FINDING PEACE: Displaced by Hurricane Katrina a decade ago, Bradley Sylve creates new home at Alabama
Posted on November 4, 2015 by bamablog | Leave a comment

Alabama defensive back Bradley Sylve stands during warmups before a game last season against Southern Miss at Bryant Denny Stadium (Gary Cosby/For the TimesDaily).

It’s been more than 10 years since Bradley Sylve had a home in Port Sulphur, Louisiana.
That home — a simple, two-story, three-bedroom house off Caroline Drive, an hour south of New Orleans on the southern Louisiana peninsula that makes up the mouth of the Mississippi River — is where most of his best childhood memories are rooted.

And, like most everything else in the community, it was washed off the map on Aug. 29, 2005: the day Hurricane Katrina made landfall.

Sylve was 12 at the time, but memories of that quaint blue house still come to him in his dreams.

“You’d walk in and you had the living room, and you go a little further and you have the kitchen,” Sylve said, his distinct Cajun drawl trailing off.

“I still have dreams about that house almost every night, exactly how it looked.
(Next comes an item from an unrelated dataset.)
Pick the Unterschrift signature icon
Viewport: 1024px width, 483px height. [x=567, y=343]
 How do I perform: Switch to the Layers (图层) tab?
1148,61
It’s kind of crazy because I don’t know why I’m dreaming about that but every time I dream I’m always in that same house.”
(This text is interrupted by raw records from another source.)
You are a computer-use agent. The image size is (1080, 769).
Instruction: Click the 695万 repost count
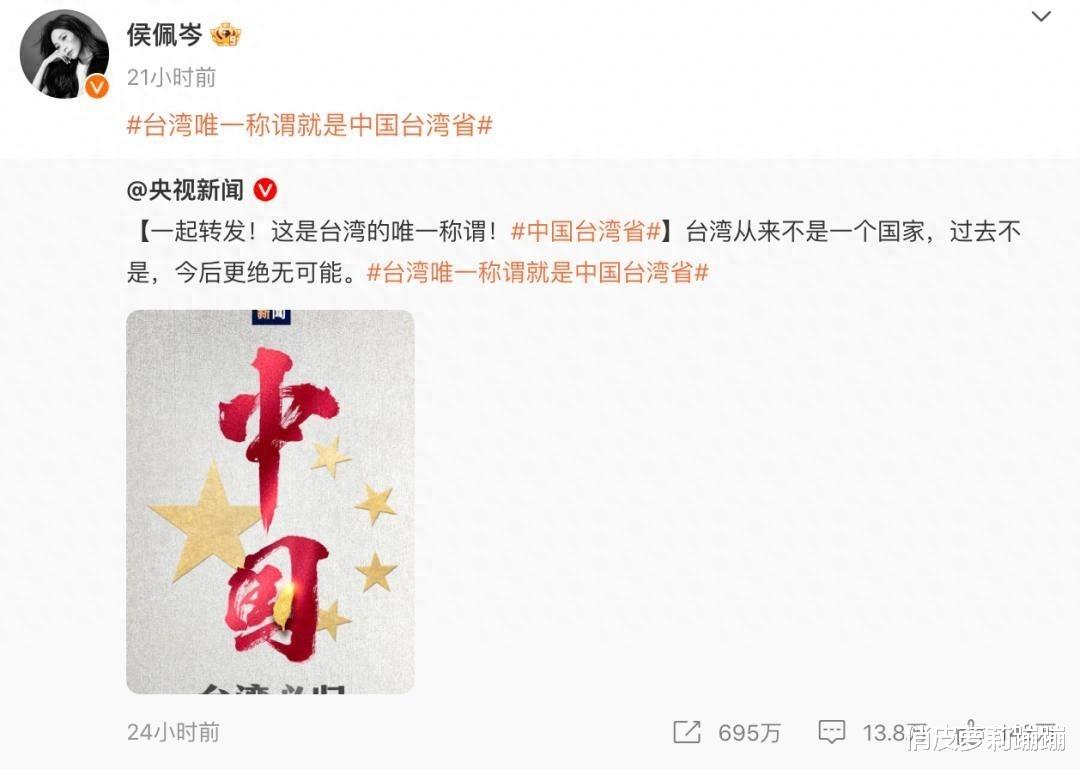tap(749, 732)
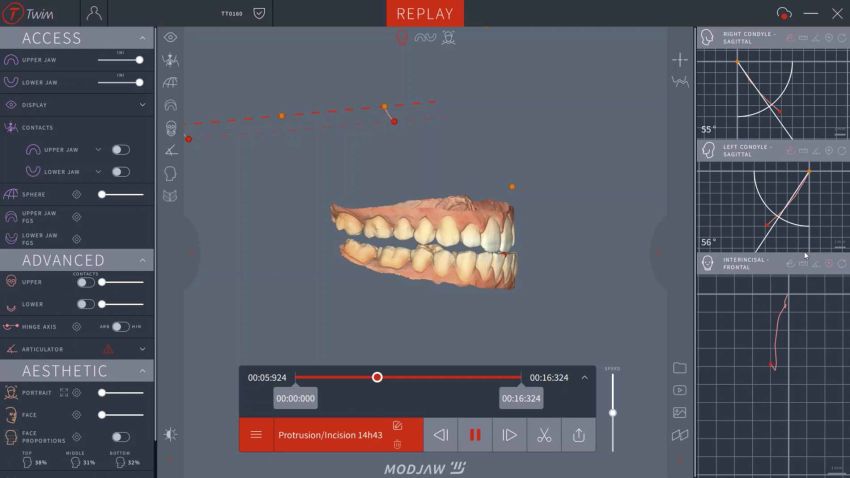Image resolution: width=850 pixels, height=478 pixels.
Task: Step to previous frame
Action: tap(440, 435)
A look down an empty Caroline Drive off of Highway 23 in Port Sulphur, Louisiana, which was devastated by 20 feet of flood water when federal levees on either side of the small peninsula town broke when Hurricane Katrina hit 10 years ago in 2005.

Now, as he prepares to face his homestate LSU in another pivotal Top 10 matchup Saturday in Tuscaloosa, the Alabama senior defensive back still considers Port Sulphur his “hub,” even if there hasn’t been a place for him to call “home” there since that fateful day.

More than a decade later, there is still no house at 144 Caroline Drive, just an empty plot with small patches of foundation popping out from beneath the well-kept grass that since has covered the strip of land where several members of the Sylve family had lived side by side for years before Katrina.

John D. Sylve, Bradley’s 62-year-old uncle, still resides down the street, but is one of just a few that returned to the once-crowded neighborhood.

Only, John doesn’t have a house any more either.

“I wanted everybody to be home … (and) this is home,” John said, standing outside a tiny beige mobile home that he has lived in for the better part of the last decade. “But this house here, I don’t really care for it because I can’t do what I want to it. I used to repair my own house, fix my floors and everything else.”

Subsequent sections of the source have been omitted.